The theoretical results, while commendable, are not particularly groundbreaking.

We highlight some aspects we believe are significant in Q1 of the general response above.

Questions

I have no questions

评论

Thank you for the response.

Regarding the empirical evaluation baselines, the choice largely depends on the specific experiments. In most cases, you can compare your results to random baselines and existing methods (I suggest plotting the function value and the query complexity).

I've decided to maintain my score since the theoretical contribution of this work is nice but not groundbreaking.

评论

Thank you again for your time and consideration.

In most cases, you can compare your results to random baselines and existing methods

We would like re-confirm that we agree experiments can be valuable but would like to clarify that there are no existing methods to compare to for the problem setting we considered. Our algorithms are the first. At best we could apply our methods for simpler problems (full information, 0K0\in\mathcal{K}), though other methods designed for that special setting could have an advantage. We would also note that random baselines would incur linear regret and anticipate that such a comparison may not be illuminating.

(Location data for words and elements)
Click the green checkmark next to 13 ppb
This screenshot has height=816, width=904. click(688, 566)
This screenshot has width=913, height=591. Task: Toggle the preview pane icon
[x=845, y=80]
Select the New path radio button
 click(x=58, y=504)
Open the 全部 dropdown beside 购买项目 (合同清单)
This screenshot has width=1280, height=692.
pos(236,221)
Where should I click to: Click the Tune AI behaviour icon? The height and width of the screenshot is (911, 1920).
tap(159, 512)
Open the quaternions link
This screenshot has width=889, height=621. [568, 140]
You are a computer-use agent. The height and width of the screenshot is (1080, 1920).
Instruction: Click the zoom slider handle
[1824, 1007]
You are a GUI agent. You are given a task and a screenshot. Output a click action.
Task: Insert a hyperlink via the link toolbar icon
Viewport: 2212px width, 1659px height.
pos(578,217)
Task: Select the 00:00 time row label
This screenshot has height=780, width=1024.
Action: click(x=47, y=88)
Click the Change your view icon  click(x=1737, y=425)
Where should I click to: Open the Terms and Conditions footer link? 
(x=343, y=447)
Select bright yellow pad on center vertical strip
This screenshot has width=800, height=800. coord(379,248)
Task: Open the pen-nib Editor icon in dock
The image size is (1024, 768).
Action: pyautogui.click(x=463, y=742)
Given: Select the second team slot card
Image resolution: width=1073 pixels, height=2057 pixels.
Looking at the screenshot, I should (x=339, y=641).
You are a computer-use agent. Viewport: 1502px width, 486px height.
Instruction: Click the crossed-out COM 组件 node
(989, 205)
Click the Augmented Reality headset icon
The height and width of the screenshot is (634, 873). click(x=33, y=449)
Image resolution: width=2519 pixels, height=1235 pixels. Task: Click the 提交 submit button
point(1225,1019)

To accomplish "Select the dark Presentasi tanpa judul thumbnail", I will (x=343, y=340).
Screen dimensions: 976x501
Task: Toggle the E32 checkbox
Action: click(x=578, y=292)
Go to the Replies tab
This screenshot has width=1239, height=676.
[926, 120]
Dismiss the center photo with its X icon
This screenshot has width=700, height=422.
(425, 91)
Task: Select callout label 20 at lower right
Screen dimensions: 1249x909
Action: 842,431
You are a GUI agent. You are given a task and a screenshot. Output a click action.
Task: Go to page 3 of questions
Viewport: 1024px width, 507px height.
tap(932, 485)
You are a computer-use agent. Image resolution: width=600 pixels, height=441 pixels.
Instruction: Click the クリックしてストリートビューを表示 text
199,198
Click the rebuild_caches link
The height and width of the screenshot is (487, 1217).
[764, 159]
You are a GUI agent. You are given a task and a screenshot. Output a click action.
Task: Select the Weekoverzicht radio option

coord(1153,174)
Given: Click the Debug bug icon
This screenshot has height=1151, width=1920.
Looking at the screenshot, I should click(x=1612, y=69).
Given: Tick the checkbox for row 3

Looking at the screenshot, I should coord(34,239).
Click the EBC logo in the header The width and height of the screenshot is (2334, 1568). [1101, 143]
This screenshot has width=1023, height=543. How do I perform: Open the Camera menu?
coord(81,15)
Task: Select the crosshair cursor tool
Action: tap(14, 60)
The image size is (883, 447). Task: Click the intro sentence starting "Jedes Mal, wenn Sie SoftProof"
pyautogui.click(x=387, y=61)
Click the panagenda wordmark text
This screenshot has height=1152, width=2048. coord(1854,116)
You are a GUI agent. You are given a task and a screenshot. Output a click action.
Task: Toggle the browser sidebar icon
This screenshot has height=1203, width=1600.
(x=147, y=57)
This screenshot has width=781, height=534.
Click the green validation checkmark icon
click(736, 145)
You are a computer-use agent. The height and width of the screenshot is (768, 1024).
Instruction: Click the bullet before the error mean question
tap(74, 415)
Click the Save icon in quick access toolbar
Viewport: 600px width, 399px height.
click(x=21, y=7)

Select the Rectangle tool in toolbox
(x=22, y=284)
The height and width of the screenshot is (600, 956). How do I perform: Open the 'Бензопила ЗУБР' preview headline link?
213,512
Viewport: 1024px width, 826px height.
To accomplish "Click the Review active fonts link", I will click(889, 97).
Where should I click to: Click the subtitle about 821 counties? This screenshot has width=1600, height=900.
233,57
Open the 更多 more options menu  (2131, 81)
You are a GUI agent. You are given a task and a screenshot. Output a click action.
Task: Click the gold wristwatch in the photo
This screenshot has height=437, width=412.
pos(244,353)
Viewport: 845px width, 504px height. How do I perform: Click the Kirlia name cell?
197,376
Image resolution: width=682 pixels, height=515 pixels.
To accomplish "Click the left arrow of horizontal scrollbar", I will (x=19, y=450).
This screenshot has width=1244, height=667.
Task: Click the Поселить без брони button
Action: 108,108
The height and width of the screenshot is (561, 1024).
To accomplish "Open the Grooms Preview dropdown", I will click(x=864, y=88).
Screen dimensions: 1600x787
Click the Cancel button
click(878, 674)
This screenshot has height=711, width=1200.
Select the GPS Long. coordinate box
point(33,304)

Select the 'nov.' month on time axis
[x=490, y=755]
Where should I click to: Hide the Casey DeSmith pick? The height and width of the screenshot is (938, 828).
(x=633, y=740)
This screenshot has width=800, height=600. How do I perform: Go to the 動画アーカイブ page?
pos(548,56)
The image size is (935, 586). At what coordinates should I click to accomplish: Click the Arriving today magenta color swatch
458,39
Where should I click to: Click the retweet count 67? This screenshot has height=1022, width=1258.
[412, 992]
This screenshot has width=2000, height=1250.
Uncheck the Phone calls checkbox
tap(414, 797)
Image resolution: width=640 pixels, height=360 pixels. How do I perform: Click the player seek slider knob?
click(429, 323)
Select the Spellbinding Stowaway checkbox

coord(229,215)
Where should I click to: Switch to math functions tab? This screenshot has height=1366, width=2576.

## WHAT IS EXPECTED
Could you carry the peer review exchange forward, picking up right after its final sentence? The records aren't needed for anything here.

## WRITTEN REPLY
审稿意见
5

This paper investigates the online learning of DR-submodular with a stochastic budget (linear) constraint. The constraints vary from different rounds. In each round, the constraint is sampled from an unknown distribution independently, and the constraint in round tt can only be observed after the learner have submitted her action xtx_t. The goal is to minimize the regret and total constraint violation. This paper achieves O(T)O(\sqrt{T}) regret and O(T)O(\sqrt{T}) total constraint violation in both semi-bandit setting and first-order feedback setting. Here, the semi-bandit setting means the learner can only obtain the gradient at the played action. The first-order feedback setting means the learner can query a gradient at any point each round.

For semi-bandit setting, the author achieves O(T)O(\sqrt{T}) 0.5-regret and O(T)O(\sqrt{T}) total constraint violation. For the first-order feedback setting, the author achieves O(T)O(\sqrt{T}) (1-1/e)-regret and O(T)O(\sqrt{T}) constraint violation. These results have the same bound with the existing works, but the algorithms in this paper only need to query 1 gradient each round and the existing algorithms need T\sqrt{T} gradient queries each round. Reducing the number of gradient queries is the main contribution of this paper.

优点

  1. The problem studied is well motivated and has many potential applications
  2. The proposed algorithm is computational-efficient compared with the existing results, and the authors provide a rigorous theoretical guarantee.

缺点

  1. The main weakness is the technical contribution. The method used in this paper is a simple combination between non-oblivious PGA [37] and regularized Lagrangian function techniques [26]. I do not find the new analysis or algorithmic challenge.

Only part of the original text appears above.